Ubóstwo energetyczne Holendrów
Równonoc za nami. Dni są coraz krótsze i coraz zimniejsze. Wielu mieszkańców Holandii rozkręca więc grzejniki. Niestety nie każdemu to jest dane. Ponad pół miliona gospodarstw domowych w krainie tulipanów boryka się z „ubóstwem energetycznym”. Ich mieszkańcy muszą wybierać, czy lepiej ustawić grzejnik na trójkę, czy kupić kurtkę dziecku lub opłacić czynsz.
Już nie raz na łamach naszego portalu informowaliśmy Państwa o rosnących cenach prądu i gazu. Wyższe ceny to wyższe koszty. Światło i ciepło w domu „pożerają” coraz większą część budżetu. To jak wskazują eksperci z TNO, doprowadziło do tego, iż w Niderlandach znajduje się obecnie około 550 000 gospodarstw domowych żyjących w tak zwanym „ubóstwie energetycznym”. Problem ten dotyczy osób o niskich dochodach, których rachunki za prąd i gaz są bardzo wysokie. Dzieje się tak między innymi z powodu warunków lokalowych. Z racji braku środków nie mogą sobie bowiem pozwolić na termomodernizację budynku.
7% społeczeństwa
TNO wskazuje, iż 7% gospodarstw domowych ma w Holandii problemy z opłaceniem rachunków za energię elektryczną. Sytuacja ta dotyczy w dużym uproszczeniu dwóch grup społecznych. Pierwsza z nich jest chyba w najbardziej tragicznej sytuacji. Nie mogą bowiem nic zrobić ze swoim losem. Chodzi tu bowiem o lokatorów, najemców domów czy mieszkań, które nie są ocieplone. Kwestia termomodernizacji leży tutaj w gestii właściciela nieruchomości. Jeśli on tego nie zrobi, nie zrobi tego nikt. Większość z nich jednak nie przejmuje się tą sprawą, ponieważ to nie oni płacą rachunki za energię. Owszem lokatorzy mogliby postarać się o nowy lokal, jak jednak wiemy, holenderski rynek mieszkaniowy nie rozpieszcza w tym zakresie.
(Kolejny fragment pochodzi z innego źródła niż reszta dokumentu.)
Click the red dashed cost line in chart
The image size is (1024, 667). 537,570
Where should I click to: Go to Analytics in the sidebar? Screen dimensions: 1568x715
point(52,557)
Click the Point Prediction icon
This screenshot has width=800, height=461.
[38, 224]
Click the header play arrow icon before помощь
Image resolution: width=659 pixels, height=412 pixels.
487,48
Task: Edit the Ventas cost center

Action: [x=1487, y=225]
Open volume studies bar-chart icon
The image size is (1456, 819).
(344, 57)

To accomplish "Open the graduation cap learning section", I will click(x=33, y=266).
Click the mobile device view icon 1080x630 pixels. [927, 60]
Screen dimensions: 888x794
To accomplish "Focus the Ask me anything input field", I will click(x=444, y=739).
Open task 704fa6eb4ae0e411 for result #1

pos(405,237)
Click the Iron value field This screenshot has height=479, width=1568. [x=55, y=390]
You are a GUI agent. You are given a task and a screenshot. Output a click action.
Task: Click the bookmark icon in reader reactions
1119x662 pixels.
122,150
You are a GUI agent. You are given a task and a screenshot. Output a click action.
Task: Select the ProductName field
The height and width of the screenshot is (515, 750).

Drugą grupą są właściciele domów, którzy w nich mieszkają, a których po prostu nie stać na tak dużą inwestycję, jaką jest uczynienie budynku bardziej zrównoważonym energetycznie. Ludzie ci, z racji na wspomniane małe dochody, liczą się z każdym centem. Większość z nich wie, iż termomodernizacja przyniosłaby na przestrzeni lat duże oszczędności i zwróciłyby się poniesione koszty. Nie stać ich jednak na nią. Ponadto wielu takich gospodarzy ma już zaciągnięte pożyczki i kredyty, nie dostaną więc kolejnej na tak drogą inwestycję.
Nierówności społeczne i geograficzne
Owe 550 000 gospodarstw domowych nie jest równomiernie rozłożonych w Holandii. Najwięcej ludzi dotkniętych „ubóstwem energetycznym” znajduje się w prowincji Groningen. Miejscami są tam obszary, gdzie ponad 20 procent gospodarstw domowych ma niskie dochody i wysokie koszty energii. Może jednak się to wiązać z tym, iż w rejonie tym występują trzęsienia ziemi i wielu ludzi chce się stamtąd wyprowadzić, przez co nie inwestują oni w swoje domy. Zresztą, jak wskazują badania, prawie połowa mieszkańców Królestwa Niderlandów mieszka w słabo ocieplonych budynkach. Większość jednak zarabia na tyle dobrze, by nie musieć wybierać, czy zapłacić za ogrzewanie, czy np. za telefon. Niemniej jednak, jeśli ceny energii nadal będą rosnąć w takim tempie jak teraz liczba osób dotkniętych „ubóstwem energetycznym” może wzrosnąć.